There’s a fascinating piece at the science reporters’ blog at Nature, In the Field: ‘AAAS: Science journalism in crisis?’ The story has a mix of sad news leavened with just a bit of optimism. The bottom line is that, with newspapers suffering badly from the economic crisis, many are cutting budgets for their science reporting.
A panel at the AAAS meeting was inspired when CNN announced last December ‘to axe its entire space, science and environment unit.’ Christine Russell, a former science reporter for the Washington Post, now president of the US Council for the Advancement of Science Writing, reported that ‘the number of dedicated science pages in US newspapers has fallen from a peak of 95 in 1989 to 34 in 2005, and is still dropping–with a big shift toward consumer and health reporting in those remaining.’ The piece at In the Field discusses the shrinking space for science news at the Boston Globe and the accompanying shrinkage of the science reporting staff.
I’ve leveled a fair bit of criticism at science writing on this blog, but the unfortunate thing is that as the field becomes less professional, less practiced, it’s only going to get worse. So many of the science issues facing the public — genetics, neuroscience, climate science, stem cells, energy policy, ecosystem change, nuclear proliferation, developmental biology — are complex and require a pretty sophisticated set of analytical lenses to sort the significant discoveries from the dross. They aren’t the sort of science stories that your business reporter is going to be able to write astutely about (unless your business reporter was previously downsized when the science page was dissolved).
Increasingly amateurish science reporting will no doubt provide more howlers for us at Neuroanthropology.net, but it can’t be good for the public’s ability to really understand the crucial discoveries and challenges of the day. So much of the research that’s important right now increases the complexity of our understanding of the world that I’m afraid budgetary constraints will provide yet another force pushing for reductionary explanations in the public eye.
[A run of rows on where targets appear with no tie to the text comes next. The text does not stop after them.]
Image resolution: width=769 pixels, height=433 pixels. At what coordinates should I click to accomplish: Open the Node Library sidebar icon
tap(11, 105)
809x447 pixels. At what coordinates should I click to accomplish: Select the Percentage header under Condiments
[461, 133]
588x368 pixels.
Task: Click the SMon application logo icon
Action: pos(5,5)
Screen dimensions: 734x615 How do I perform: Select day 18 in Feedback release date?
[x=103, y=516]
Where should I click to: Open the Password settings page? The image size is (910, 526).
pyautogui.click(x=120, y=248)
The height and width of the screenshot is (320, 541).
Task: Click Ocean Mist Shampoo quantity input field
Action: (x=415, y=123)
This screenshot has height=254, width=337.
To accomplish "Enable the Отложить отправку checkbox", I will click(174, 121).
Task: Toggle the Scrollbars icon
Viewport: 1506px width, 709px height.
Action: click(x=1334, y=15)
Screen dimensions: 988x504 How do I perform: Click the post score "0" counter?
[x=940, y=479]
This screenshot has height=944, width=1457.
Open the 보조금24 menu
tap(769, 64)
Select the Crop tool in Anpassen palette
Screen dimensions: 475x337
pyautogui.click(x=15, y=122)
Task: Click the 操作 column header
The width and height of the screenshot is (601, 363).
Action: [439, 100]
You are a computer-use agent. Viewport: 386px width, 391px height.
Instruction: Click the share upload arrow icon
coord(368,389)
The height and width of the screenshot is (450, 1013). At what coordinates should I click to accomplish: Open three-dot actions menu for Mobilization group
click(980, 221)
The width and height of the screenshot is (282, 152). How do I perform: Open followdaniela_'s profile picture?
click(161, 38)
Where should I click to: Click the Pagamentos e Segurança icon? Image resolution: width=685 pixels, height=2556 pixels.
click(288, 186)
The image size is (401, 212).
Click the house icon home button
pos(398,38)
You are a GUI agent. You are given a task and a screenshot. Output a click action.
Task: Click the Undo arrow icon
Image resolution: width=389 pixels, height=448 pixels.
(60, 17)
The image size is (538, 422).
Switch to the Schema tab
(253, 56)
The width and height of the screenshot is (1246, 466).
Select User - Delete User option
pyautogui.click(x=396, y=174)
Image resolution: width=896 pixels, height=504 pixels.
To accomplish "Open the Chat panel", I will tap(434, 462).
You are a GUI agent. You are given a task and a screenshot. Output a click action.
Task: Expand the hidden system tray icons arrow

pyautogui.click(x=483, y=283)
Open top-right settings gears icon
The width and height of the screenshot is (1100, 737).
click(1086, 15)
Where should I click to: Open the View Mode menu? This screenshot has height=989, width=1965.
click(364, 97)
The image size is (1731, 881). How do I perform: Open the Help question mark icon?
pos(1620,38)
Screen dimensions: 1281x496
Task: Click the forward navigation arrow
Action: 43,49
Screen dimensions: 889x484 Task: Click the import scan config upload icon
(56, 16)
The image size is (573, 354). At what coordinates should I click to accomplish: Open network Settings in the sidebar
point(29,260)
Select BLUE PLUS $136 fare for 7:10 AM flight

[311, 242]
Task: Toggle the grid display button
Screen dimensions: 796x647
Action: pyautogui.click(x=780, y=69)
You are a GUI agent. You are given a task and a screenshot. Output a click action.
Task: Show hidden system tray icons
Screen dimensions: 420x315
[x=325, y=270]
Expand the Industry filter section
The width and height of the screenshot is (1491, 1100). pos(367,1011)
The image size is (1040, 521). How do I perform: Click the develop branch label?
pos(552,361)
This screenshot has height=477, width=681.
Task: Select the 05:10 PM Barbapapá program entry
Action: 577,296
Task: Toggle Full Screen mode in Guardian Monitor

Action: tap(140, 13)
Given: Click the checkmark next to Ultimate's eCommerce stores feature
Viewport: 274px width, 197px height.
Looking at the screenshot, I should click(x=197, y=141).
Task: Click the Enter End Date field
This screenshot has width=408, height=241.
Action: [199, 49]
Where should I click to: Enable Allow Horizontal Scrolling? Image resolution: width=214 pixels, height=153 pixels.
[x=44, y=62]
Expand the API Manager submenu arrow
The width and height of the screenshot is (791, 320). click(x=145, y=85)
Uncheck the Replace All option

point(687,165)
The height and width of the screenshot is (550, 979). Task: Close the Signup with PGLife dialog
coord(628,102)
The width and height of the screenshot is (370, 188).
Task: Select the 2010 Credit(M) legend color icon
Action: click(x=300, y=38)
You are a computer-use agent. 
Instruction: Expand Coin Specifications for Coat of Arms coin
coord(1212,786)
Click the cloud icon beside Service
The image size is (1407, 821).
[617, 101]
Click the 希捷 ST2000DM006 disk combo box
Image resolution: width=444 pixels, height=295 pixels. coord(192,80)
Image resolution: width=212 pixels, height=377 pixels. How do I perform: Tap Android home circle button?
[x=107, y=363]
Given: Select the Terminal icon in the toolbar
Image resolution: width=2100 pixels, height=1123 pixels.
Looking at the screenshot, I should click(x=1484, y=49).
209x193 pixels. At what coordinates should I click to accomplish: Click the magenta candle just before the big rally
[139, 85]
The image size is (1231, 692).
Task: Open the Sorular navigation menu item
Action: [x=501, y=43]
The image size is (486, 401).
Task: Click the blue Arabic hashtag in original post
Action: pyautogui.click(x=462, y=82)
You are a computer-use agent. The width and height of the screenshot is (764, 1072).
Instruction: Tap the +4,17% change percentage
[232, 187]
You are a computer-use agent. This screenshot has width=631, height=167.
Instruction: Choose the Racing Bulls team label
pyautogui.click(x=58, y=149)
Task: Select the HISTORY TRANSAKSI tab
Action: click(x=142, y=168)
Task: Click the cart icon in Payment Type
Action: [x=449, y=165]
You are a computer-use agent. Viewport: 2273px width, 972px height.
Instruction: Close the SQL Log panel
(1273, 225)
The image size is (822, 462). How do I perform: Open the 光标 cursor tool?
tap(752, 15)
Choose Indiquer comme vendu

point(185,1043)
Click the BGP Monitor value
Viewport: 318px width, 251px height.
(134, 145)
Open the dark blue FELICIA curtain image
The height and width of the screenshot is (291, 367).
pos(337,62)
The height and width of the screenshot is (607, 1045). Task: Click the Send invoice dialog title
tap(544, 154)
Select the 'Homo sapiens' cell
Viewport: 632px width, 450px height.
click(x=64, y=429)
Fortunately, the upsurge in online commentary provides some counterbalance to the growing simplicity of science reporting, but the size of our public is so small that’s it’s discouraging at times. Initiatives like the Public Library of Science and open online access to so many academic journals make the science more available, but we still need a vigorous and expert public science journalism to sort through this research.
I don’t think I have any suggestions because I’m just not that optimistic that there’s anything to reverse this trend. It’s ironic because, even more now than during the space race, contemporary science is so inspiring, relevant and important to our lives. Sure, we got Tang and velcro and ICBMs out of Apollo program-related science, but now we’re looking at gene therapy, new sources of energy, and potentially life-changing discoveries in fields like brain sciences. When I think about it, I just can’t understand why these sorts of stories don’t help to move papers, but I guess that what’s makes me (unlike with most of our readers, I expect) in a minority…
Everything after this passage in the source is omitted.